Profile Pic

Hello! I'm Chihsheng Jin ([ʒɯ ʃəŋ]) (he/him/his). In 2023, I received my Bachelor's degree in Chinese Language at Fudan University, where I was advised by Prof. Yufu Chien. I've also received an Associate degree in French from Shanghai Internaltional Studies University in 2022.
In 2025, I received a Master's degree in Computational Linguistics, advised by Prof. Aaron White, while I was working at the Facts Lab.
My research interests are language modeling, formal semantics, information extraction and psycholinguistics.
You can check out my CV here.

Experience

Research

Cross-Document Event-Keyed Summarization [arxiv]

William Walden, Pavlo Kuchmiichuk, Alexander Martin, Chihsheng Jin, Angela Cao, Claire Sun, Curisia Allen, Aaron Steven White

In this project we constructed a cross-document summarization dataset on top of the FAMuS (Frame across multiple Sources) dataset. Results from extensive experiments show that cross-document summarization is a non-trivial task for language models, and smaller models can even outperform larger models when being fine-tuned with the dataset.

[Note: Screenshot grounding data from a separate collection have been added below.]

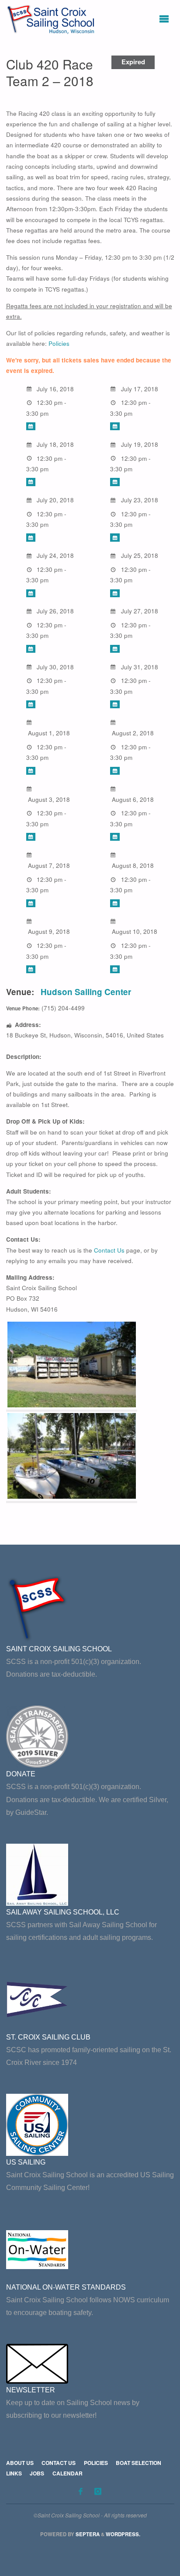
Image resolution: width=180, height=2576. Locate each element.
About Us (20, 2463)
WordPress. (123, 2534)
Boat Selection (138, 2463)
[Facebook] (80, 2491)
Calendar (67, 2473)
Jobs (37, 2473)
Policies (58, 343)
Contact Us (109, 1250)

Presented at XLLM@ACL2025 and PEER2025 [Slides].

Dynamics in the phonological encoding of bilingual speech production [pdf]

Senior thesis. I used a character-naming paradigm to test whether the phonological mapping status of cognates in Mandarin and Shanghai Dialect would affect the speech production process. Besides the most common cognate facilitation effect, there are two novel findings that have yet to be discovered in this field. First, the phonological mapping complexity between the two languages interferes with the speech production. Second, whether the phonemes is the most frequent match for the latent language also affects the speech production. More specifically, if the Mandarin phoneme in the trial is the most frequent match for the Shanghai Dialect phoneme (absent in the experiment), the cognate facilitation effect disappears.

Projects

Agenda-based Parser for Multiple Context-free Grammars [Github]

This is an agenda-based parsing Python module for multiple context-free grammars a full test suite implemented in Pytest. Multiple context-free grammar is a class of grammar that is strictly more expressive than context-free grammar.

Retrieval-Augmented Event Extraction [Github]

I conducted extensive experienments on GPT-4o and Claude Sonnet 3.5's capability of extracting event roles from the FAMuS dataset using various prompt strategies. Using the CEAF family of metrics, the results suggest that large language models can not extract roles accurately and truthfully, indicating that they do not have human-level event understanding. However, after some post-processing, the extracitons can still be useful for some applications.

Check out the paper if you're interested about this study and the results.

Skills

Programming Languages

Python (Data Science toolkits),
Pytorch, Lightning, R, Haskell,
Latex, HTML, JavaScript

Prodcution Softwares

Ableton Live (Professional Mixing&Mastering), Photoshop, Indesign, Lightroom, Praat

If you are interested in audio engineering services check out this page!

Professional Experiences

FACTS.Lab

Jun 2024 - Now

At FACTS.Lab, I worked on a series projects related to structured representations of events, event extraction and event retrieval.

Shanghai AI Lab

Jun 2022 - Oct 2022

I worded as a project management intern and used my coding skills to process files, which made our workflow more efficent.

Fudan Yayan

Jun 2020 - Sep 2022

Fudan Yayan is bimonthly in-house newspaper dedicated to news on language regulations and language research in Fudan University. I worked as a chief editor and designer there for tow years. You can check out our works here (I'm sorry that the contents are in Chinese and we don't upload the complete issues online).